Truth be told even with a decent amount of time and space I’m not exactly sure how to describe this movie without making it sound weird and stupid.  It begins by looking in at a couple who are living together in a small house located in what seems to be some distant suburb which is practically a rural area.  These two are played by Casey Affleck and Rooney Mara and the characters are never really given names (I’ll be referring to them by actor names for simplicity), they appear to be fairly happy and are living fairly uneventful lives.  Then one day the Casey Affleck character dies in a car accident.  Rooney Mara’s character begins to mourn but we as the audience start things from a seemingly different perspective.  We see Affleck rise from the morgue and begin walking back to his house completely covered in a sheet with two holes in it, like the children’s ghost costume of yore.  From there we begin to watch Affleck’s invisible ghost watch Mara as she grieves him and it begins to feel like it will primarily be a movie about her grief as witnessed by the ghost, but in the film’s second half things go in yet another direction.

A Ghost Story is absolutely not going to be a movie for everyone.   In fact I was pretty strongly suspecting that it wasn’t going to be for me during its first third or so when we were treated to a couple of extended shots that went on for something like a minute and a half each including a largely unbroken shot where we watch Ghost Casey Affleck watch Rooney Mara eat half of a pie in one grief fueled binge.  After about a half hour of that I was thinking “yeah, I get it, is that it?” but then the movie does take something of a left turn and reveals that it has more up its sleeve.  Of course the very concept of a movie where a ghost is literally represented by a guy wearing a sheet over his head sounds ridiculous on its surface but within the language of the film that isn’t some kind of snarky joke, it actually looks kind of cool the way this costume drapes over him and he makes these slow and deliberate motions.  Director David Lowery shoots the film in the Academy Ratio, but with the corners of the screen curved so as to remind audiences of 8mm home movies rather than Golden Age Hollywood and goes long stretches without dialog and sometimes without cuts.

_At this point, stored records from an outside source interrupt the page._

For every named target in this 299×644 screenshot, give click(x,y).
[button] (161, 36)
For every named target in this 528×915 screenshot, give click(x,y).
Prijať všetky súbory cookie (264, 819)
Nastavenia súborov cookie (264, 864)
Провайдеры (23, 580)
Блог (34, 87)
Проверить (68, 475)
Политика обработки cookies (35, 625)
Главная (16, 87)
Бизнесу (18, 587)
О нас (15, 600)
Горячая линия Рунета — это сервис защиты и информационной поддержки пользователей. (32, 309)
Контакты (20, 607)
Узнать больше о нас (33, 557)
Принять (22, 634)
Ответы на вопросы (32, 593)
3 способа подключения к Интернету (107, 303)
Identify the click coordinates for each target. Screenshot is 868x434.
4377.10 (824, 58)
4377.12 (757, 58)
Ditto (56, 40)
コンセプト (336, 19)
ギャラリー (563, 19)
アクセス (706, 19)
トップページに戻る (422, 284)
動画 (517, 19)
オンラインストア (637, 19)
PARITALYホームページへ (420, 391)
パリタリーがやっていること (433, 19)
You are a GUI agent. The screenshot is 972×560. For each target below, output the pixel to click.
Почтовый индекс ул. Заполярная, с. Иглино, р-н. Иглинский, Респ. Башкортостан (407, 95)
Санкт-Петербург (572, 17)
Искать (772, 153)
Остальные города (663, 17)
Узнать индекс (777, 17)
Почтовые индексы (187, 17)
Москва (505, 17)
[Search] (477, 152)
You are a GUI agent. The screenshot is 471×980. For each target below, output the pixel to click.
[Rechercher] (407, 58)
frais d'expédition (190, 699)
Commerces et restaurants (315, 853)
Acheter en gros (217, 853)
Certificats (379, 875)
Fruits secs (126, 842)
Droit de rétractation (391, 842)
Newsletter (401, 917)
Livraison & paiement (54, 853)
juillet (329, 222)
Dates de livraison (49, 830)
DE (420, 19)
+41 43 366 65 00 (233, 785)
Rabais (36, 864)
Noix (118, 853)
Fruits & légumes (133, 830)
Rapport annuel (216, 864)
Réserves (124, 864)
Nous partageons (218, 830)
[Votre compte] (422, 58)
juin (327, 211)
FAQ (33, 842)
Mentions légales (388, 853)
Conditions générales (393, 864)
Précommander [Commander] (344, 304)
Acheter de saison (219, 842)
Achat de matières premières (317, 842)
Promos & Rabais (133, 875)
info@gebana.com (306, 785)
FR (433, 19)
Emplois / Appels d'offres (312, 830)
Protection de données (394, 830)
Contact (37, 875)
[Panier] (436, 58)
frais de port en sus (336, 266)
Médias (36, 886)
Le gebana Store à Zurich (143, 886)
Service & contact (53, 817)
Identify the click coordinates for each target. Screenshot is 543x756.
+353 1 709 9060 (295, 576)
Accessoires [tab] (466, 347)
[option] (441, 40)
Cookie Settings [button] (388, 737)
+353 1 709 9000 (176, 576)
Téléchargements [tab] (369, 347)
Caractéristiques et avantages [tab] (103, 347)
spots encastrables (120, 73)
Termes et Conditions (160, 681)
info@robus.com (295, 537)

This is, at the end of the day very much an art film that just so happens to feature celebrity actors.  That makes sense but what’s really weird is that it’s director, David Lowery, is actually someone who’s had some mainstream success.  Last year he was at the helm of Disney’s $65 million dollar remake of Pete’s Dragon and the fact that he’s followed that up with this idiosyncratic little thing is a bit strange.  Usually you’d suspect something like this either from someone with no commercial aspirations whatsoever or from someone who wants to make a name for themselves by making something that really stands out rather than someone who’s been dipping their toe in the mainstream and would seemingly want to ride that wave.  However, I do think that this experience making a movie like that has helped rather than hindered his abilities hear as you can see a lot more formal talent in the film than you might expect from something this experimental.  The resulting film is an interesting little exploration of the tropes of the haunting story and of the concept of legacy… just make sure you go in with some patience.